(Stored records)
---+---

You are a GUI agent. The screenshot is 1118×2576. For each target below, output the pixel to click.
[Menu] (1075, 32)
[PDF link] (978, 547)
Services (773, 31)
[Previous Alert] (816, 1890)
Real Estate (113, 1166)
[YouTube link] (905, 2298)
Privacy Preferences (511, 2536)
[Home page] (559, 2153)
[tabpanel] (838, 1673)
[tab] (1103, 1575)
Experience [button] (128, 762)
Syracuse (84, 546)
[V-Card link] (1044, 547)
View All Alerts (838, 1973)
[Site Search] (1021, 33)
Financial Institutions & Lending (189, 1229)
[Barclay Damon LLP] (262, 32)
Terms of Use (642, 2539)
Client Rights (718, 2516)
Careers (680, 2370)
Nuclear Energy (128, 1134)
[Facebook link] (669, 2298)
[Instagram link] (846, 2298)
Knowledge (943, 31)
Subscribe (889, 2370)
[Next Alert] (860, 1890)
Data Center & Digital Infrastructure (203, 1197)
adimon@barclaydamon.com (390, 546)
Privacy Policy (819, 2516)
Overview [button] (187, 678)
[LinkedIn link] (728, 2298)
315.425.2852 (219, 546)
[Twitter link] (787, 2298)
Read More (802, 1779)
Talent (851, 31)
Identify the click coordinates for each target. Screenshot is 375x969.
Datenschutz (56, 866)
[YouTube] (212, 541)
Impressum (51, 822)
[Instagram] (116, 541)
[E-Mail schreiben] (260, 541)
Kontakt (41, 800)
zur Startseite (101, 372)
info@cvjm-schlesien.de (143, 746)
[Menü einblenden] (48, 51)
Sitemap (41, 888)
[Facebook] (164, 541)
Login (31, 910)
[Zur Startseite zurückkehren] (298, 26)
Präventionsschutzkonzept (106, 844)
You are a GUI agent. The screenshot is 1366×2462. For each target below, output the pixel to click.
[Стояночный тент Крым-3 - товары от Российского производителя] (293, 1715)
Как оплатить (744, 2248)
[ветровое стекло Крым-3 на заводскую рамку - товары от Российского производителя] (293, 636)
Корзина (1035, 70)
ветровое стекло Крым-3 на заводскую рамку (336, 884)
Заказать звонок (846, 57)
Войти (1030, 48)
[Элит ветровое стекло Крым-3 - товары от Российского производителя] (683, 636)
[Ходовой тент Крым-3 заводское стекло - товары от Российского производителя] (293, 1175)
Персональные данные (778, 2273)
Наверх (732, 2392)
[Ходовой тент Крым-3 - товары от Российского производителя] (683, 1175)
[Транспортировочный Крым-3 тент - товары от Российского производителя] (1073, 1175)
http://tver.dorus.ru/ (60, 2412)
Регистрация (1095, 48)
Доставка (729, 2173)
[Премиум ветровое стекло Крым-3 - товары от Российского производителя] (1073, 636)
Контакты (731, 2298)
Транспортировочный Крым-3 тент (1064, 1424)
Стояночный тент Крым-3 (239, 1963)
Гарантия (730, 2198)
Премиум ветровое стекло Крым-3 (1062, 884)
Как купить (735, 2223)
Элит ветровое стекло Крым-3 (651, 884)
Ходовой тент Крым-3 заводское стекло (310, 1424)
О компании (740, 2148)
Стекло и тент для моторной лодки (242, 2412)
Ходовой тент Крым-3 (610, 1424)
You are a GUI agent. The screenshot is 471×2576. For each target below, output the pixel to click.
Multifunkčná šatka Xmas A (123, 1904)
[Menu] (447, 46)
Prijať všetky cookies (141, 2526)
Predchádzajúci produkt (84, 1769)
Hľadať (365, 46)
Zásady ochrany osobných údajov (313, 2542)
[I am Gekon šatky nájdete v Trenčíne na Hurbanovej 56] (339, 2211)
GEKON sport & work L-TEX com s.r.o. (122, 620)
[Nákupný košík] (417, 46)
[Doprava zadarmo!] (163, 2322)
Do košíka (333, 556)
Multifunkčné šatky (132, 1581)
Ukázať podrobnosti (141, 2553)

---+---

■ **EXERCISE**
Every line containing the string "pixel" is required; copy each such line from the data.

■ **RESULT**
You are a GUI agent. The screenshot is 1118×2576. For each target below, output the pixel to click.
You are a GUI agent. The screenshot is 1366×2462. For each target below, output the pixel to click.
You are a GUI agent. The screenshot is 471×2576. For each target below, output the pixel to click.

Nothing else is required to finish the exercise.